> _Material shown_

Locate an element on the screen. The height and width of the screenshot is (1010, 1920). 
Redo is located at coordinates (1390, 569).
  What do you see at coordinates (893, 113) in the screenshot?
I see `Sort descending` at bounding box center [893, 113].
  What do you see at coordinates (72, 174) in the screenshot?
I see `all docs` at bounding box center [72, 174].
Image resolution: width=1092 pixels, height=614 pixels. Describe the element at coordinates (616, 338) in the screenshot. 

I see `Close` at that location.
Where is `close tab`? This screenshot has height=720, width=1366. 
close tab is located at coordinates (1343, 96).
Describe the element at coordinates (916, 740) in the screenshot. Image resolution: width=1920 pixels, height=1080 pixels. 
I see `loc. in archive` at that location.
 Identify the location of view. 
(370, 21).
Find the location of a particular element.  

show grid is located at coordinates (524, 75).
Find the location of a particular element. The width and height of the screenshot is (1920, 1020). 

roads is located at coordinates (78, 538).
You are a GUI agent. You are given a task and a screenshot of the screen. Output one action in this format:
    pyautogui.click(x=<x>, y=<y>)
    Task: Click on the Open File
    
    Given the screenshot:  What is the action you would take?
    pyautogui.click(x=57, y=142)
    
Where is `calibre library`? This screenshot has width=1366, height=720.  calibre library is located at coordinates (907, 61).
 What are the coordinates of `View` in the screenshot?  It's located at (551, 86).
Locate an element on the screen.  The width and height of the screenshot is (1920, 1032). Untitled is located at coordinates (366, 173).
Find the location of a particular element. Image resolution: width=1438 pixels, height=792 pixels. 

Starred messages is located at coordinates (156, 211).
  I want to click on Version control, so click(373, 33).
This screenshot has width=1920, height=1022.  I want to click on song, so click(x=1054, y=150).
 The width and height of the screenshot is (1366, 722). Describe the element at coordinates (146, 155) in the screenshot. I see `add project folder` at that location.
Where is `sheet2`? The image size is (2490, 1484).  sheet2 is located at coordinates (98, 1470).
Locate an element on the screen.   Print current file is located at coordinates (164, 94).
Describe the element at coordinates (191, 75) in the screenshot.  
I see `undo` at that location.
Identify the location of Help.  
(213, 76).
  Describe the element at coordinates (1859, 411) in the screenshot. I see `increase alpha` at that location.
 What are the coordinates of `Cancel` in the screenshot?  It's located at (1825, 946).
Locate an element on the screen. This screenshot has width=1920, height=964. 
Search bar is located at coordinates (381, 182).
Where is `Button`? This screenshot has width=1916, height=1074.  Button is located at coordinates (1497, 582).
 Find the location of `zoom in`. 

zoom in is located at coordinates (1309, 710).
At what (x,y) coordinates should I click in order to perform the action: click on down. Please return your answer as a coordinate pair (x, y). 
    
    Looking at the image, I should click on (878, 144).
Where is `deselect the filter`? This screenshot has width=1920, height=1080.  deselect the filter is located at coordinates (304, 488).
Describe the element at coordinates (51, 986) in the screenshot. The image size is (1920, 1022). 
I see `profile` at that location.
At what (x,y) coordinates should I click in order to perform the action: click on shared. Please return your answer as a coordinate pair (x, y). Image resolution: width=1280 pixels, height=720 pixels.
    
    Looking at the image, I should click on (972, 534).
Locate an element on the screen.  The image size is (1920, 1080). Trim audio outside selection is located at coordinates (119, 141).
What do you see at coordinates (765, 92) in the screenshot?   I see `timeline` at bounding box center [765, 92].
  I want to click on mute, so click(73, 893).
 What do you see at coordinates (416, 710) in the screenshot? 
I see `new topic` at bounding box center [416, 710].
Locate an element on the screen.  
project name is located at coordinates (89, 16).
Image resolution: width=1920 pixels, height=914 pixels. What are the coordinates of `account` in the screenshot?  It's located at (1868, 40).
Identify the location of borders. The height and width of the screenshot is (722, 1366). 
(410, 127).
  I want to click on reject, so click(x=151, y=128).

> _The task_
Copy the records above word for word, starting at the line that contains "Describe the element at coordinates (51, 986)" and ending after the line that contains "center [416, 710].".

> _Solved problem_
Describe the element at coordinates (51, 986) in the screenshot. The image size is (1920, 1022). 
I see `profile` at that location.
At what (x,y) coordinates should I click in order to perform the action: click on shared. Please return your answer as a coordinate pair (x, y). Image resolution: width=1280 pixels, height=720 pixels.
    
    Looking at the image, I should click on (972, 534).
Locate an element on the screen.  The image size is (1920, 1080). Trim audio outside selection is located at coordinates (119, 141).
What do you see at coordinates (765, 92) in the screenshot?   I see `timeline` at bounding box center [765, 92].
  I want to click on mute, so click(73, 893).
 What do you see at coordinates (416, 710) in the screenshot? 
I see `new topic` at bounding box center [416, 710].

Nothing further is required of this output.